With that said, it is worthwhile to note that some individuals with whom I work feel that they experience sufficient benefit from one session; others feel that they continue to derive a benefit from therapy for several years.
Please keep in mind that when you decide to make the first appointment you are not committing yourself to a whole course of therapy. It can be intimidating to think that the first appointment has to be the first of many. You might feel better to look at it as making just one appointment for just one consultation; and then you can take it from there.
Do you take insurance?
I am on the panels of several insurance carriers. Many individuals have out-of-network benefits (meaning they receive a reimbursement even if the provider is not on their panel.) I would be happy to help you with these complicated insurance issues.
How do you work with children?
My approach to working with both children and adults involves an eclectic, or integrationist, model. That is, I utilize aspects of a variety of theoretical orientations, including behavioral, cognitive-behavioral, family systems and psychodynamic.

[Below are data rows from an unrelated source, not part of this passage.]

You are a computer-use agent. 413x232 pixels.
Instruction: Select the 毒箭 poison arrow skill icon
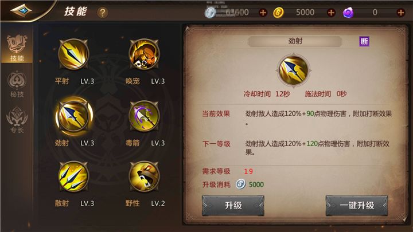pyautogui.click(x=144, y=116)
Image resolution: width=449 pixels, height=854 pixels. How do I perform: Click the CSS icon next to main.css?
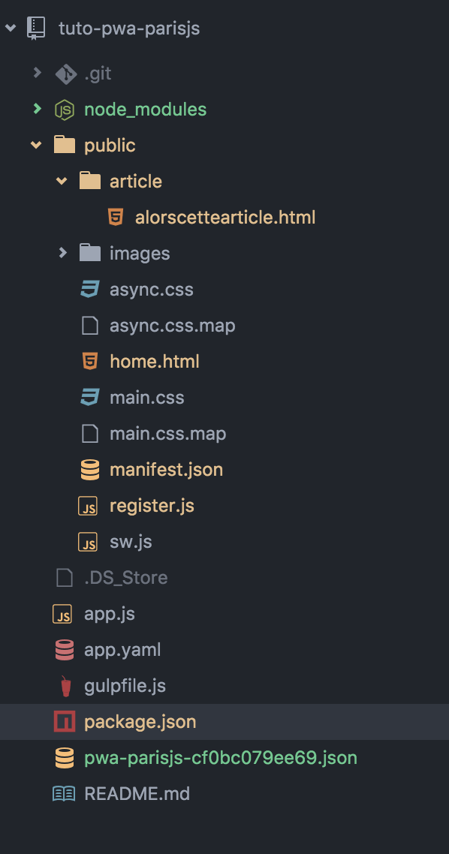click(89, 397)
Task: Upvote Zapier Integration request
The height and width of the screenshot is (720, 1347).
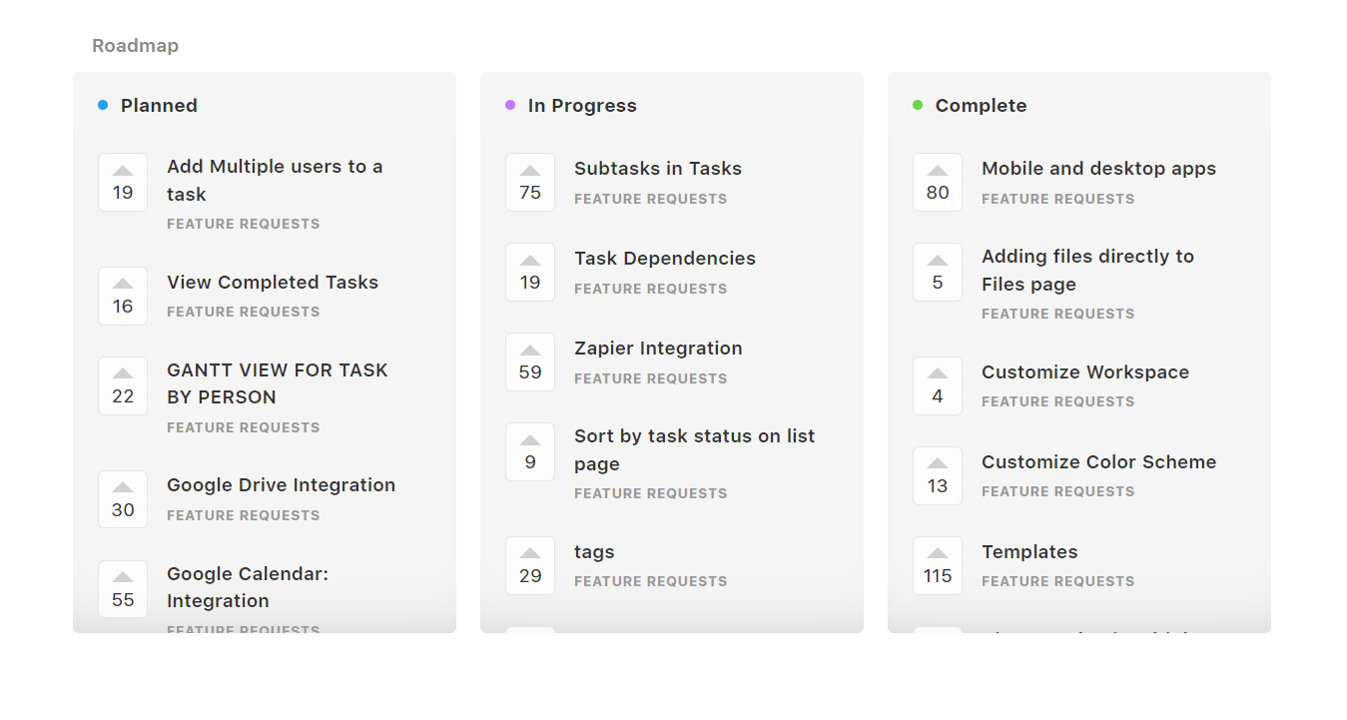Action: [530, 361]
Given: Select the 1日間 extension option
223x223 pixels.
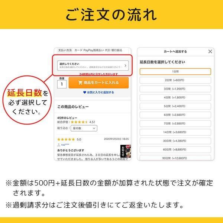Looking at the screenshot, I should [x=175, y=71].
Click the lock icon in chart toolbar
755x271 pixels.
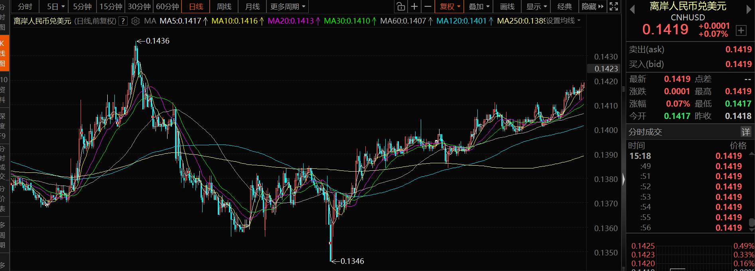401,6
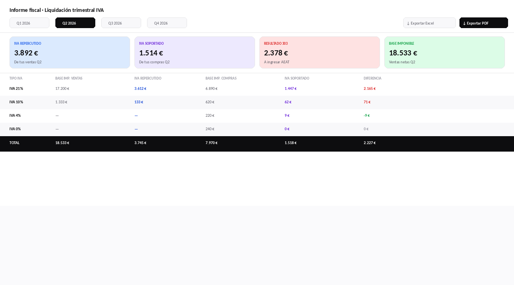514x285 pixels.
Task: Go to the Q4 2026 tab
Action: 167,23
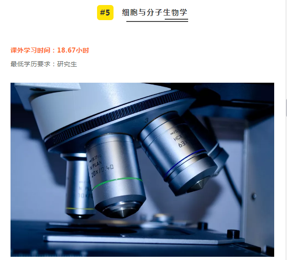Click the blue ring on the 63X lens

coord(185,161)
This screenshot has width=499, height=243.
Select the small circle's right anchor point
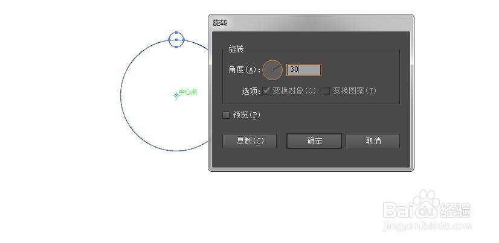pos(184,40)
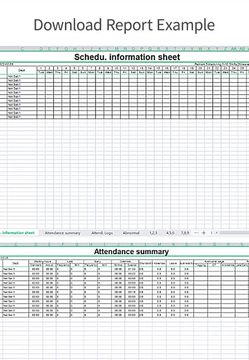
Task: Click the Download Report Example heading
Action: [x=124, y=25]
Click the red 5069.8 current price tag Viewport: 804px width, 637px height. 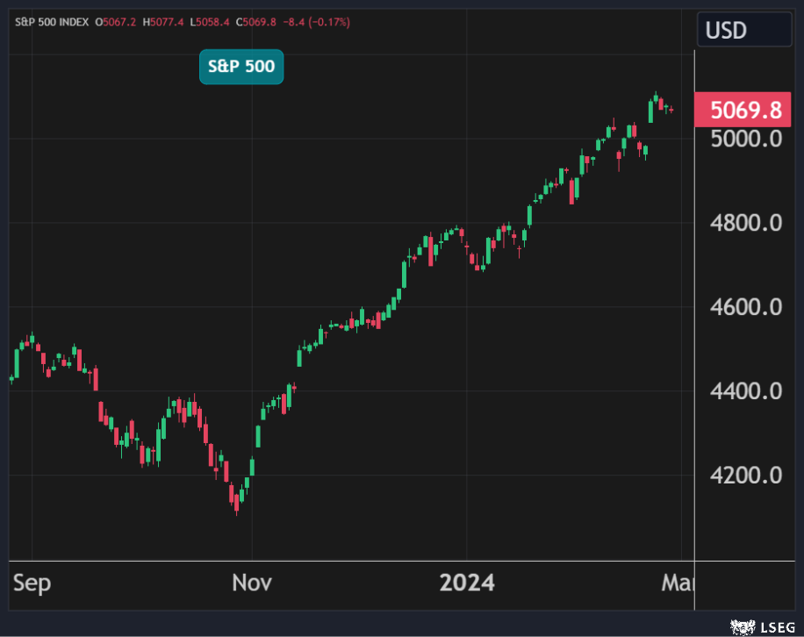[x=742, y=110]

With children, this translates into the use of talking therapy, play therapy, family therapy, group therapy and parent counseling. Each child and each family is unique, so the particular combination of these therapeutic formats depends on the particular needs of each family.
Many parents find it difficult to have their child see a therapist, and one reason for this is their concern that they won’t know what is going on in the therapy. You can rest assured that I generally work with the parents and/or guardians of the children I treat. They are not kept in the dark about their son’s or daughter’s therapy. While legal, ethical and clinical considerations require a certain respect for confidentiality, there is ordinarily a place for the involvement of the parents, and I typically involve them to the extent and in the manner in which the child or adolescent’s problems and treatment deem appropriate.
How do you work with adults?
Once again, my approach is eclectic, drawing from a variety of theoretical orientations and therapeutic strategies. I work with individuals as well as couples. On occasion, some clients may discuss with me problems involving intimacy and sexuality, and, when appropriate, I will offer them sex therapy. The sex therapy involves talking therapy with occasional recommendations for the client or couple to explore certain behavioral programs in the privacy of their home. I have had advanced training in sex therapy, and I have been certified as a sex therapist by the American Association of Sexuality Educators, Counselors and Therapists.
Do you give medication to your patients?
At this time, psychologists in New York State are not licensed to prescribe medicine. However, as is the case with other therapists in the community, many of my clients take medicine. Their medications are prescribed by psychiatrists, internists, pediatricians, gynecologists, and other properly licensed medical professionals. While I neither prescribe medicine nor offer medical advice, I will discuss issues pertaining to medication consultations, and I can assist clients in locating proper medical professionals when they decide that they’d like to pursue a medication consultation.